The Transformer architecture helps create powerful models capable of handling almost any task. It has components like:
- Attention (simple math which executes repeatedly)
- Encoder (reads and understands the input deeply)
- Decoder (generates the output word by word)
The interesting part is that it processes the entire sentence at once, so training the model is much faster and easier than with previous architectures. So, all the models which we use today are either fully or partially based on this architecture, depending on their use case.
What problem did early language models have?
Early models such as RNNs processed text one word at a time and struggled to remember information from earlier in long sentences. This made them slow, harder to scale, and less reliable when handling long-range context.
How did LSTMs improve on RNNs?
LSTMs added a more structured memory system, using mechanisms that decide what to remember, what to forget, and what to pass forward. They improved performance, but they still processed text sequentially and remained limited for very long inputs.
Why was the Transformer architecture such a breakthrough?
The Transformer changed the approach by allowing a model to look at all words in a sentence at once instead of reading them one by one. This made it much better at understanding relationships between distant words and much faster to train at scale.
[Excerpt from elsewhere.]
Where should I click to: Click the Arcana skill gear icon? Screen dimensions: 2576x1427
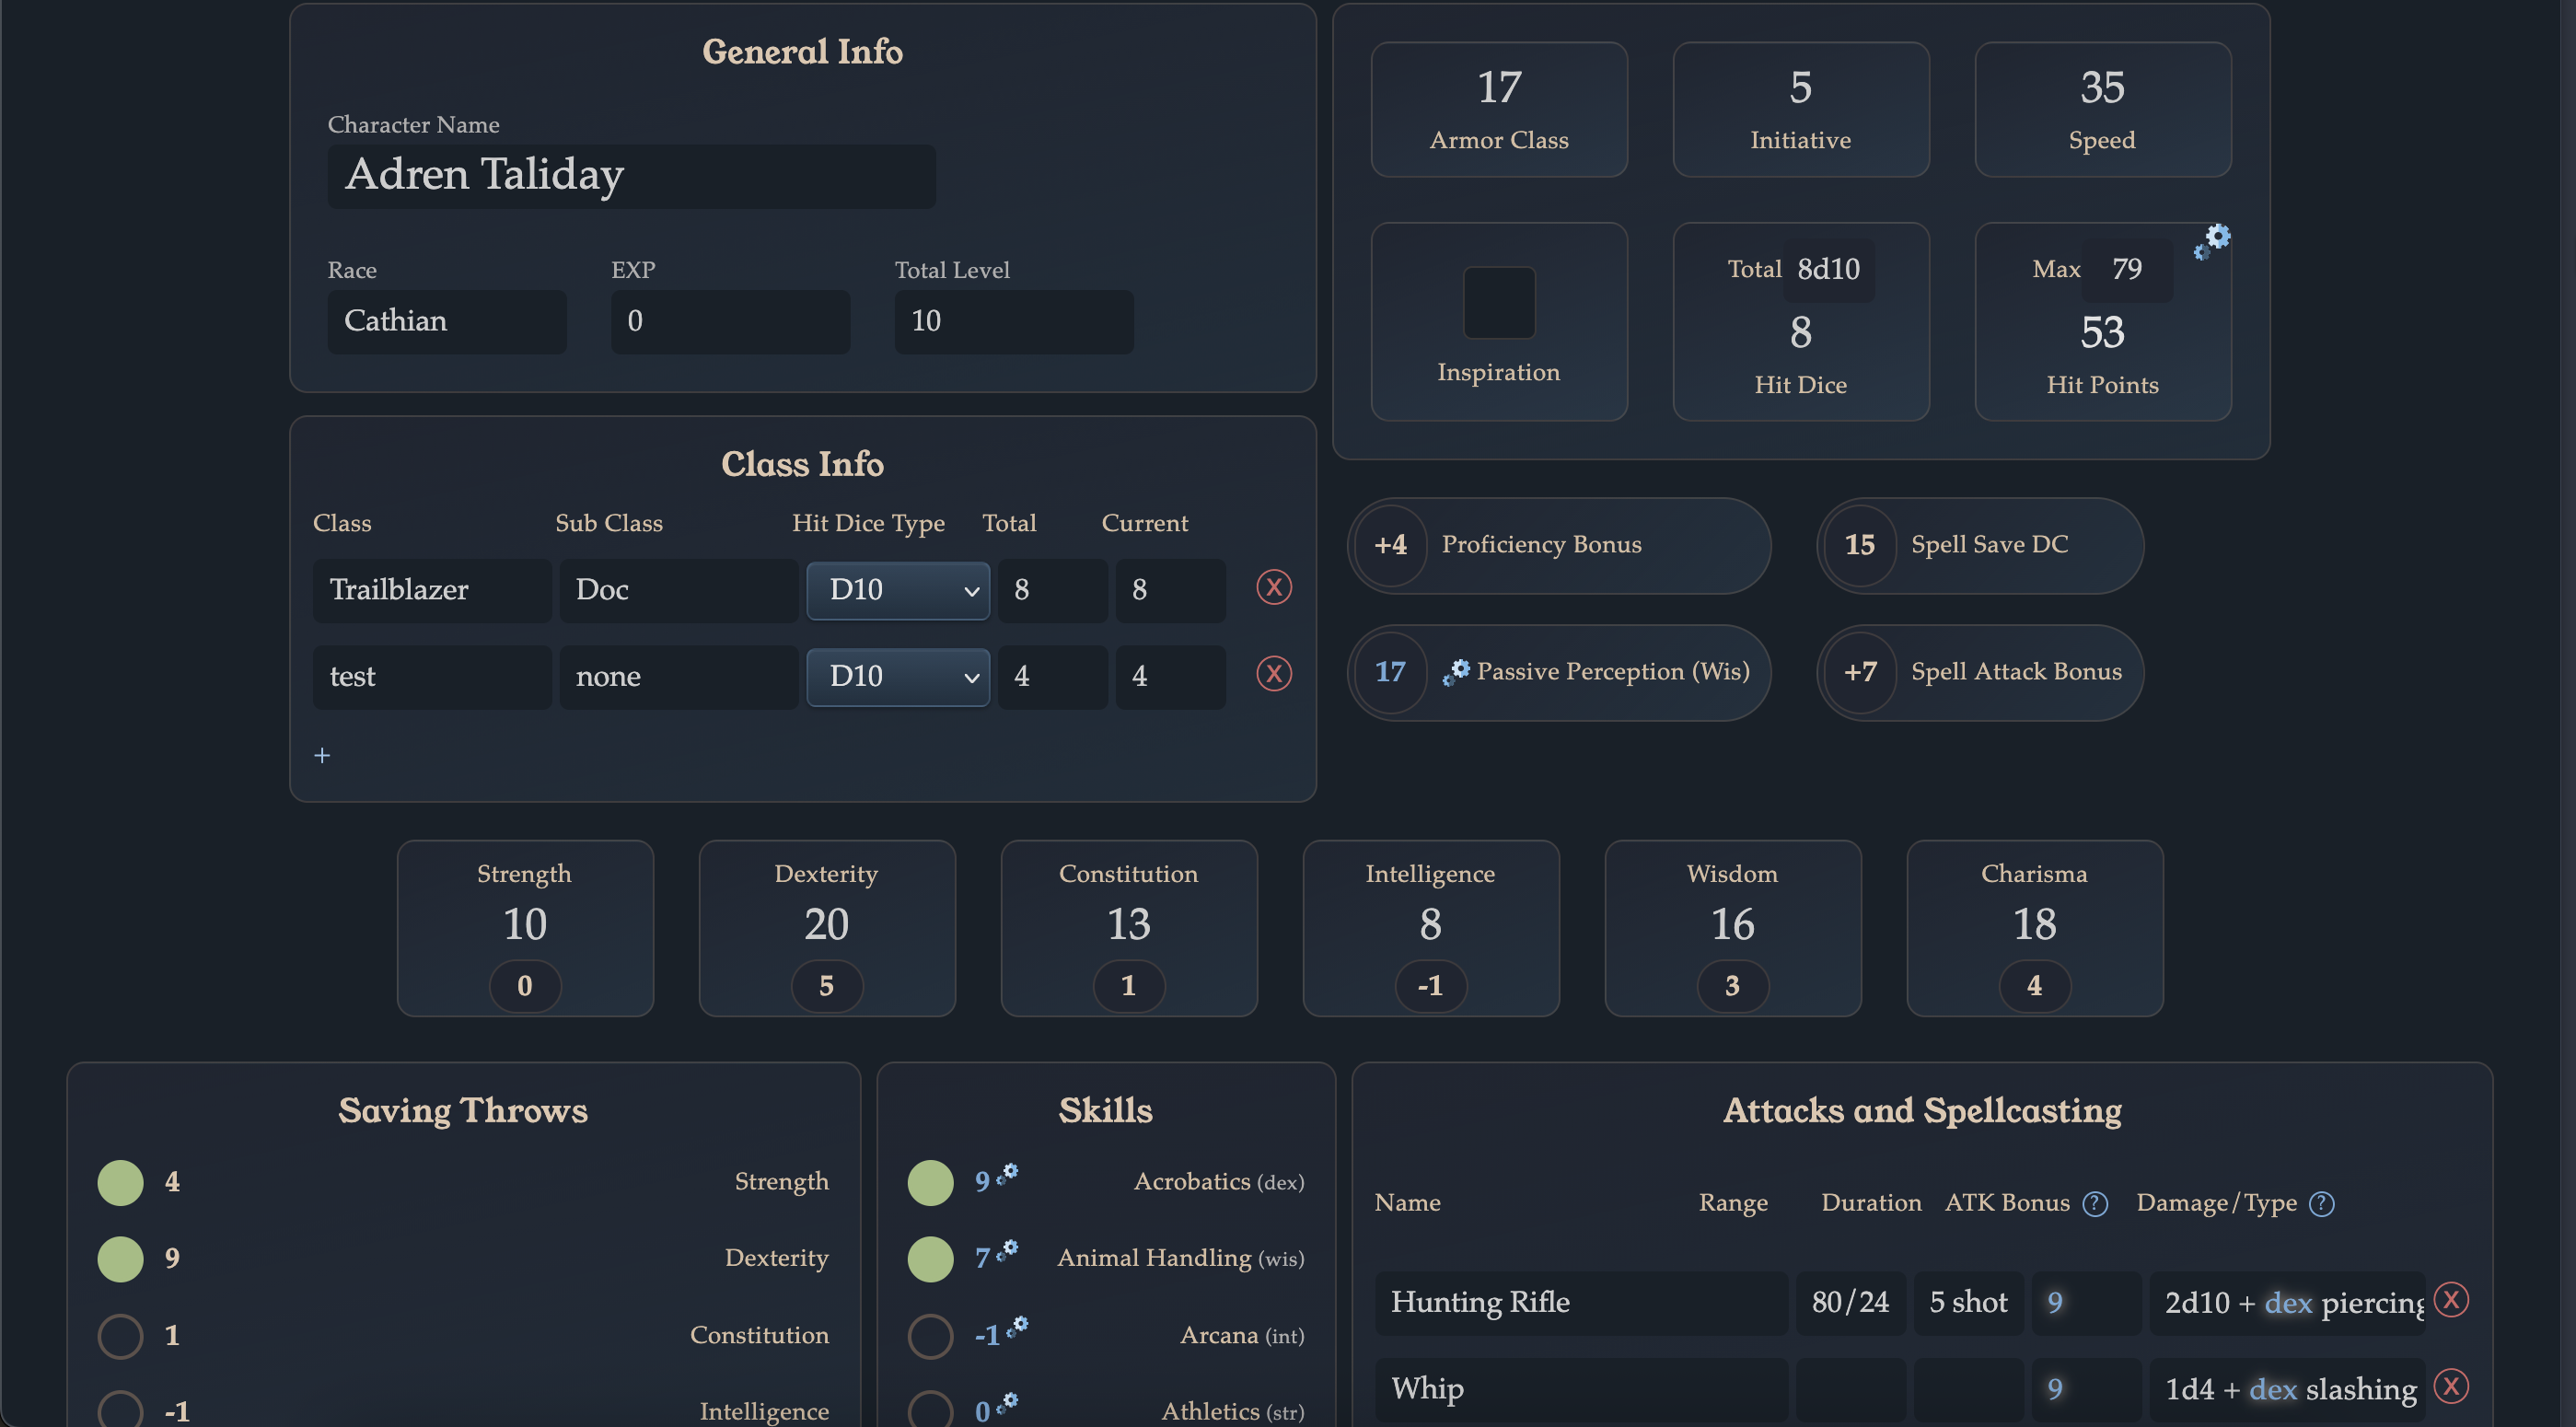pos(1017,1327)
What does “attention” mean in a Transformer?
Attention is the mechanism that helps the model determine which words are most relevant to each other in a sentence. When the model processes one word, it can look across the full sentence and assign importance to the other words based on context.
What is self-attention?
Self-attention means that each word in a sentence can compare itself with every other word in the same sentence. This helps the model work out meaning, references, and relationships without relying on a step-by-step memory chain.
What are Q, K, and V in simple terms?
Q, K, and V stand for Query, Key, and Value. They are three learned representations used in attention. The Query asks what the current word is looking for, the Keys describe what other words contain, and the Values carry the information that gets passed forward.
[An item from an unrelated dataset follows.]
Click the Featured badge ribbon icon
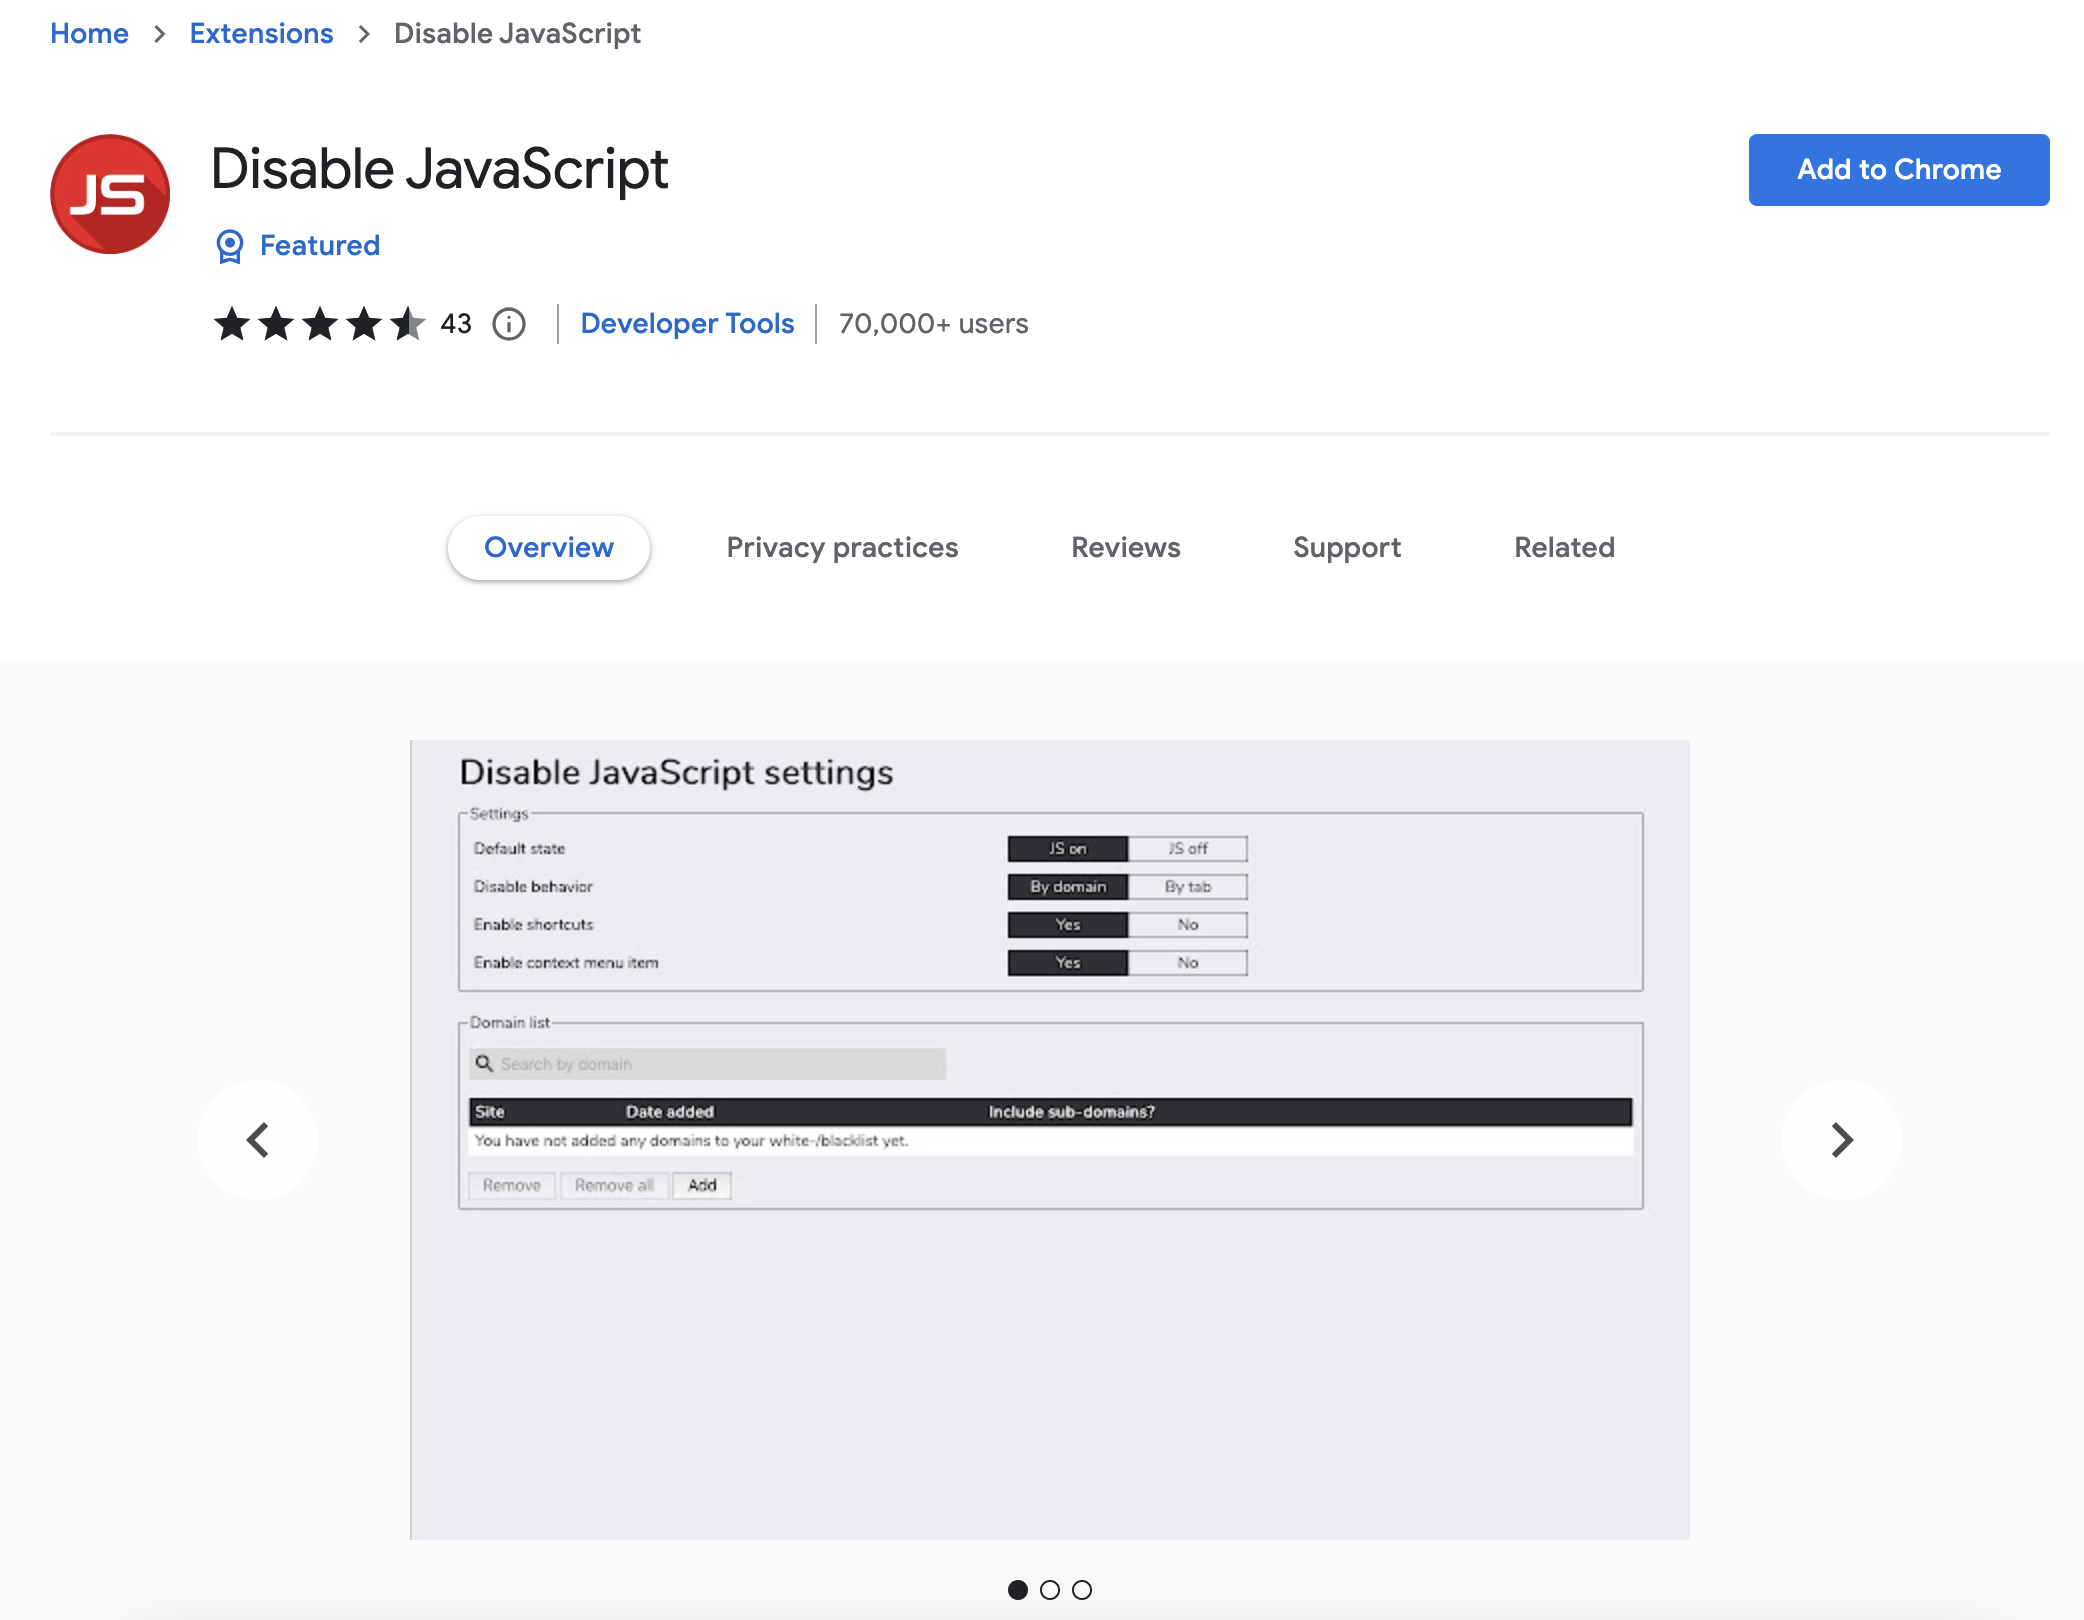2084x1620 pixels. click(230, 246)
What is multi-head attention?
Multi-head attention means the model runs the attention process several times in parallel, with each head learning to focus on different kinds of relationships. One head may focus more on grammar, another on meaning, and another on position or structure.
Why do Transformers need positional encoding?
Because Transformers process all words at once, they need an additional way to understand word order. Positional encoding adds information about each word’s place in the sequence so the model can distinguish between different arrangements of the same words.
What is the difference between an encoder and a decoder?
The encoder is designed to read and build a deep understanding of the input, while the decoder generates output one step at a time. In the original Transformer, both work together, but some modern models use only one side depending on the task.
Why are GPT-style models called decoder-only models?
GPT-style models are called decoder-only because they focus on generating text by predicting the next token repeatedly. They do not use the full encoder-decoder structure of the original Transformer, but they still rely on the same core attention principles.
Is the maths behind Transformers very complicated?
The core operations are simpler than many people expect. At a high level, the model repeatedly performs multiplication, addition, scaling, normalisation, and softmax-based weighting. The power comes less from exotic maths and more from repeating these operations at very large scale.
What are some important real-world uses of Transformers?
Transformers now underpin many major AI applications, including chatbots, search, translation, code generation, image generation, and scientific tools such as protein-structure prediction. The same core architecture has proved adaptable across many different kinds of data and tasks.